El profesor Li Zhen, de la Universidad de Tsinghua, explicó a los medios que el consumo eléctrico para la refrigeración en un entorno subacuático representa solo una décima parte del consumo energético total del centro. Si los sistemas de esta magnitud se instalaran bajo el agua, el consumo energético para la refrigeración se reduciría a unos 30.000 millones de kW, lo que supondría un ahorro anual de unos 50.000 millones de kWh.

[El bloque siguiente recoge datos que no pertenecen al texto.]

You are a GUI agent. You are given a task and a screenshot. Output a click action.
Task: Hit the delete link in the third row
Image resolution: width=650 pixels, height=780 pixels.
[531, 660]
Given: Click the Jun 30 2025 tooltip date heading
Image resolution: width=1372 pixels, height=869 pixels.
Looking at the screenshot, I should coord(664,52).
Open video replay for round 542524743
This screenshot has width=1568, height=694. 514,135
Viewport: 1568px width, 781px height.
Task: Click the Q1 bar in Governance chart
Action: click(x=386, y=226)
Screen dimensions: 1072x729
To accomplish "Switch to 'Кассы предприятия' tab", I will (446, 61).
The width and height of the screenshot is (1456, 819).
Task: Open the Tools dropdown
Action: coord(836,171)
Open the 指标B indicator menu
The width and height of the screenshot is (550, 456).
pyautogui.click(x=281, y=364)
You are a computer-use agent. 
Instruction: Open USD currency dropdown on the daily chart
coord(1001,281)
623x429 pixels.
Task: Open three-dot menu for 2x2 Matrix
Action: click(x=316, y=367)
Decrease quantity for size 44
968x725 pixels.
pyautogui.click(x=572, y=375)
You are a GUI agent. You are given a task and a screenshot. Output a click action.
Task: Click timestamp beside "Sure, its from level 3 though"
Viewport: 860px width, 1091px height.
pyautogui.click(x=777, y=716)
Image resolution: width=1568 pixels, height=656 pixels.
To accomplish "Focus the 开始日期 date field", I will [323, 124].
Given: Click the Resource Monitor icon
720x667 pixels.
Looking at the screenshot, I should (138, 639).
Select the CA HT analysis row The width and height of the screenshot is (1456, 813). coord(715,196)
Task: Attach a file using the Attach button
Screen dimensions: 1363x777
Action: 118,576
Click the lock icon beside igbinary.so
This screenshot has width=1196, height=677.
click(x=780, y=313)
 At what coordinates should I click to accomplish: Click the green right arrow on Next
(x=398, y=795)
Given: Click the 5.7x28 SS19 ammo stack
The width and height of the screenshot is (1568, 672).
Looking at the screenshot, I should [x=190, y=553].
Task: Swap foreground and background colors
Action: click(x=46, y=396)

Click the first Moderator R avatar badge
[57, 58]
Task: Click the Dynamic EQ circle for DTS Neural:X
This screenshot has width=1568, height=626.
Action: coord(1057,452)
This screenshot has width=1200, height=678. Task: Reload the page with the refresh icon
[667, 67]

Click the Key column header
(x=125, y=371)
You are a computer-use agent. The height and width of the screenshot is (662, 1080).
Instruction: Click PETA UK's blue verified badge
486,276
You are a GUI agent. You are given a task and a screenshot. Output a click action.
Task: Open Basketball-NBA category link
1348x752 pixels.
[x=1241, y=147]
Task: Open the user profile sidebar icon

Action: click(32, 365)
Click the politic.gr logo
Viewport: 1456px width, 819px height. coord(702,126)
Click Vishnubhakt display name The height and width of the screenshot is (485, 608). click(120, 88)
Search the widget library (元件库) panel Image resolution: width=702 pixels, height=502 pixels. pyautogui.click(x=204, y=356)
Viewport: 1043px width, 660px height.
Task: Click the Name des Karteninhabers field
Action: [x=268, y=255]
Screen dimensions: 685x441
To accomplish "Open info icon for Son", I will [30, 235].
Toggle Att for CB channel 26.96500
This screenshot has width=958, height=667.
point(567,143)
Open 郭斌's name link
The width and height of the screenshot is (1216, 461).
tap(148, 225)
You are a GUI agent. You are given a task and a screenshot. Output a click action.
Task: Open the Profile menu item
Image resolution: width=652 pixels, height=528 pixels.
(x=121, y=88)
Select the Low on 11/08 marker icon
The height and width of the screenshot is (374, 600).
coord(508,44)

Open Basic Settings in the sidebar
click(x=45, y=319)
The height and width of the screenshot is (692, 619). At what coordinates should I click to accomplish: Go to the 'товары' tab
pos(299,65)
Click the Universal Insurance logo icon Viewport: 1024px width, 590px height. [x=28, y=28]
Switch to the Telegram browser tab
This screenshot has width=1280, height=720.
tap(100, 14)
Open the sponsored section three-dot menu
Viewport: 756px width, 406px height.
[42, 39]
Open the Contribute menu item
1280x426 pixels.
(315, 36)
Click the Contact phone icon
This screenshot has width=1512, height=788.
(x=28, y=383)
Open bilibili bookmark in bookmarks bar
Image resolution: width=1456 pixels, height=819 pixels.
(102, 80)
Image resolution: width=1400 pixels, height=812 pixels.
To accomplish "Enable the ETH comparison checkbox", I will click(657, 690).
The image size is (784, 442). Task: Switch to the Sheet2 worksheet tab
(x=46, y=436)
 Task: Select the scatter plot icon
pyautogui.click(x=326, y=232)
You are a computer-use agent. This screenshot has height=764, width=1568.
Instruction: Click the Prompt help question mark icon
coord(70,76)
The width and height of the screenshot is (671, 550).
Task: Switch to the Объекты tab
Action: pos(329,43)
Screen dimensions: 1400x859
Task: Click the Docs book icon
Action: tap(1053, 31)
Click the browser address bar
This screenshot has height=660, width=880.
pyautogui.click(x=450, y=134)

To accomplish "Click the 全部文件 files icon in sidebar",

Actualmente, el centro opera a 2,3 MW, pero la capacidad final prevista alcanza los 24 MW, suficiente para abastecer a 20 000 hogares. Esta amplia reserva permite futuras actualizaciones de hardware y la expansión de la capacidad de procesamiento sin interrupciones. A pesar de sus evidentes ventajas, la computación submarina a escala comercial sigue siendo una incógnita.

Persisten las dudas sobre la durabilidad del equipo y el impacto ecológico de la constante emisión de calor al medio marino local. Si bien algunas empresas tecnológicas ya están considerando trasladar datos al espacio debido a la creciente demanda, este proyecto chino servirá como una prueba clave en la era de la inteligencia artificial.